*Data entries:*
┄┄┄┄┄┄┄┄┄┄

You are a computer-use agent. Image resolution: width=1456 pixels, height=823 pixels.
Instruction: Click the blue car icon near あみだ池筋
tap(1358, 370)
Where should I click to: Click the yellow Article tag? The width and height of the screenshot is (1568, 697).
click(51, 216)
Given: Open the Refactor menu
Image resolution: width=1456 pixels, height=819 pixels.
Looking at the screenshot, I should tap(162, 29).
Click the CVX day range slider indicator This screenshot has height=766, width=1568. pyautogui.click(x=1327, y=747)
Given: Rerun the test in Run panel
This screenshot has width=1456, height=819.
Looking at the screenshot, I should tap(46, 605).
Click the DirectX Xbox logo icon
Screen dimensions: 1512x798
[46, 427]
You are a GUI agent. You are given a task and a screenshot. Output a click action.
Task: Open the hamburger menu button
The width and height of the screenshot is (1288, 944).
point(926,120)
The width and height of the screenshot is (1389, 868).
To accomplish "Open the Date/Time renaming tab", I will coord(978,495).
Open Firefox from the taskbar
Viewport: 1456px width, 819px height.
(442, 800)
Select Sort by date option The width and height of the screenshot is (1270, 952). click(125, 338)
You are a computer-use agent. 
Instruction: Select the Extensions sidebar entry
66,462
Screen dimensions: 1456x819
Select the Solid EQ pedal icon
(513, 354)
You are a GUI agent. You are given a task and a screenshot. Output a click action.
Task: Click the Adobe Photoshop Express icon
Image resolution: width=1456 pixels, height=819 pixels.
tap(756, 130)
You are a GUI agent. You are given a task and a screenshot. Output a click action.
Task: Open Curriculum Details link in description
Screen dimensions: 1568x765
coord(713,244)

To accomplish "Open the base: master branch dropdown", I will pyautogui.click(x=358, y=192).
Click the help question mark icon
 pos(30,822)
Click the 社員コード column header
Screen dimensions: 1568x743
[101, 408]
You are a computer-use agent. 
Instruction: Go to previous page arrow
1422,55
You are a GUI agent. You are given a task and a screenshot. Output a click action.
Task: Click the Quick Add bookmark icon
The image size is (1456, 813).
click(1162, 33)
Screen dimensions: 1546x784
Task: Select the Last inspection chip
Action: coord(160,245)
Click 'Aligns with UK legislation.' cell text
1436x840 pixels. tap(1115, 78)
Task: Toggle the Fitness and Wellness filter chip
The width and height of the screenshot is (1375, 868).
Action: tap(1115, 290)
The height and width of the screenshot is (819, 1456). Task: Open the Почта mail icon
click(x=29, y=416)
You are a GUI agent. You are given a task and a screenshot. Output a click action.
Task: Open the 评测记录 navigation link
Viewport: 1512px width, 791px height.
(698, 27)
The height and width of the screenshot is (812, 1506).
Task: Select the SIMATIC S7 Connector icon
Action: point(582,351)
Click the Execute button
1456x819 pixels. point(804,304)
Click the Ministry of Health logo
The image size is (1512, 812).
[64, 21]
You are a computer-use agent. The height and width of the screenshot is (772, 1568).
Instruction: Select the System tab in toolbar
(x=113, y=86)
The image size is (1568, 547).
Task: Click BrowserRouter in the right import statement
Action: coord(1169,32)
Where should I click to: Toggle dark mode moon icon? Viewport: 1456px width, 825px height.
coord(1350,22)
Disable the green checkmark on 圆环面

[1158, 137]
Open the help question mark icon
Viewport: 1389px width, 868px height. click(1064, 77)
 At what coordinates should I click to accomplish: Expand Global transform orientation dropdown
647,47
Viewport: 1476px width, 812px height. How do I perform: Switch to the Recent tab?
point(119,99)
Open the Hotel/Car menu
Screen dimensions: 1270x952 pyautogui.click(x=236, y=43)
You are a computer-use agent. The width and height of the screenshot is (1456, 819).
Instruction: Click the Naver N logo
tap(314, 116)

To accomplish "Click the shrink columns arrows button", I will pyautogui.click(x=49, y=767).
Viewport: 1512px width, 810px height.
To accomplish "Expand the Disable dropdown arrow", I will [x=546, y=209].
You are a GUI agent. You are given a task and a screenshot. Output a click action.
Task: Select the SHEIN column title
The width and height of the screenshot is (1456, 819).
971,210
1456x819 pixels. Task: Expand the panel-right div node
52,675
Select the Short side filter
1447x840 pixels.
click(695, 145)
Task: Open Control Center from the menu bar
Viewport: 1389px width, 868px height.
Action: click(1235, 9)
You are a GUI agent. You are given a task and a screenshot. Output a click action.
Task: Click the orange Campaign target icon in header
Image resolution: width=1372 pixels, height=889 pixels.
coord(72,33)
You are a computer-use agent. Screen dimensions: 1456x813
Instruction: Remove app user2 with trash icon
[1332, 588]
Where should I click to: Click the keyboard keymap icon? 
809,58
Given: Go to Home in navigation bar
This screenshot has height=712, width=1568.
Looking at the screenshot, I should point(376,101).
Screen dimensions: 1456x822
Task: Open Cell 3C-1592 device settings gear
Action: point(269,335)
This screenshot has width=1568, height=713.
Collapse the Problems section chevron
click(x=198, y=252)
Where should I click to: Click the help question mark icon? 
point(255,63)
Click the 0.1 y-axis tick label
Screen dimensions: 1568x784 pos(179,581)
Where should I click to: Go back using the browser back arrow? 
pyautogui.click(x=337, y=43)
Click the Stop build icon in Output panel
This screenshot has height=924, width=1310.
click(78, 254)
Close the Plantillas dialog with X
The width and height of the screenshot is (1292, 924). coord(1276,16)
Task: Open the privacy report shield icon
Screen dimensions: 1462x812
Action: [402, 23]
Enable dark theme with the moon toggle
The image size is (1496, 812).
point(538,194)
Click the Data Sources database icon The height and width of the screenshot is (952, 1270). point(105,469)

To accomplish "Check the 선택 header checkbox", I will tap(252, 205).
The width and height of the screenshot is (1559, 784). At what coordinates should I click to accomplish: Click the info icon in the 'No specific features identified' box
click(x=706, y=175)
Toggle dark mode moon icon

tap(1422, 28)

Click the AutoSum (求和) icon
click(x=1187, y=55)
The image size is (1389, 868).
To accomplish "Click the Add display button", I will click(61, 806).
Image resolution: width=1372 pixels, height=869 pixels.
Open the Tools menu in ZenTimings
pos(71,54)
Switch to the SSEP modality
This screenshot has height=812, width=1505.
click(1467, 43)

┄┄┄┄┄┄┄┄┄┄

When you reach the line with "Click the 0.1 y-axis tick label" in the records above, start writing out lines exactly, and stop once the line with "Task: Open the privacy report shield icon" has been written; include nothing else.

*The completed task:*
Click the 0.1 y-axis tick label
Screen dimensions: 1568x784 pos(179,581)
Where should I click to: Go back using the browser back arrow? 
pyautogui.click(x=337, y=43)
Click the Stop build icon in Output panel
This screenshot has height=924, width=1310.
click(78, 254)
Close the Plantillas dialog with X
The width and height of the screenshot is (1292, 924). coord(1276,16)
Task: Open the privacy report shield icon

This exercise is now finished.